Virtio/Block/Latency
This page describes how virtio-blk latency can be measured. The aim is to build a picture of the latency at different layers of the virtualization stack for virtio-blk.
Benchmarks
Single-threaded read or write benchmarks are suitable for measuring virtio-blk latency. The guest should have 1 vcpu only, which simplifies the setup and analysis.
Instrumenting the stack
Guest
The single-threaded read/write benchmark prints the mean time per operation at the end. This number is the total latency including guest, host, and QEMU. All latency numbers from layers further down the stack should be smaller than the guest number.
Guest virtio-pci
The virtio-pci latency is the time from the virtqueue notify pio write until the vring interrupt. The guest performs the notify pio write in virtio-pci code.

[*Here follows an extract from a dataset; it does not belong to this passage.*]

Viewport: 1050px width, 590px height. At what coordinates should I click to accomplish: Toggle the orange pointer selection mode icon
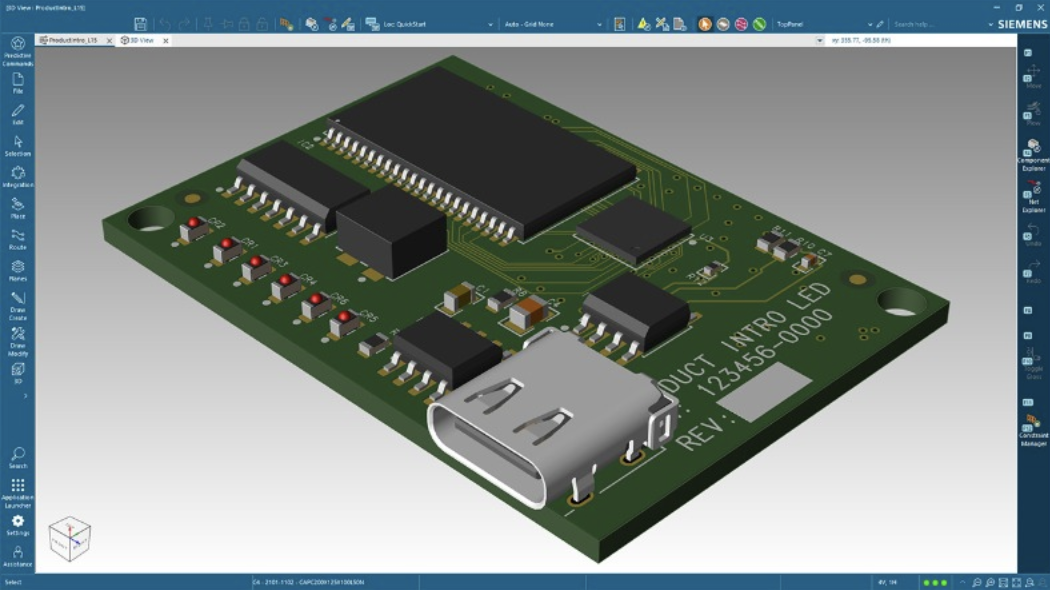(x=705, y=24)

The vring interrupt comes from the PCI device in the form of a legacy interrupt or a message-signaled interrupt.
Host kvm
The kvm latency is the time from the virtqueue notify pio exit until the interrupt is set inside the guest. This number does not include vmexit/entry time.
QEMU virtio
The virtio latency inside QEMU is the time from virtqueue notify until the interrupt is raised. This accounts for time spent in QEMU servicing I/O.
QEMU paio
The paio latency is the time spent performing pread()/pwrite() syscalls. This should be similar to latency seen when running the benchmark on the host.
Host pread64
The pread64 latency is the duration of the pread64() in the host kernel.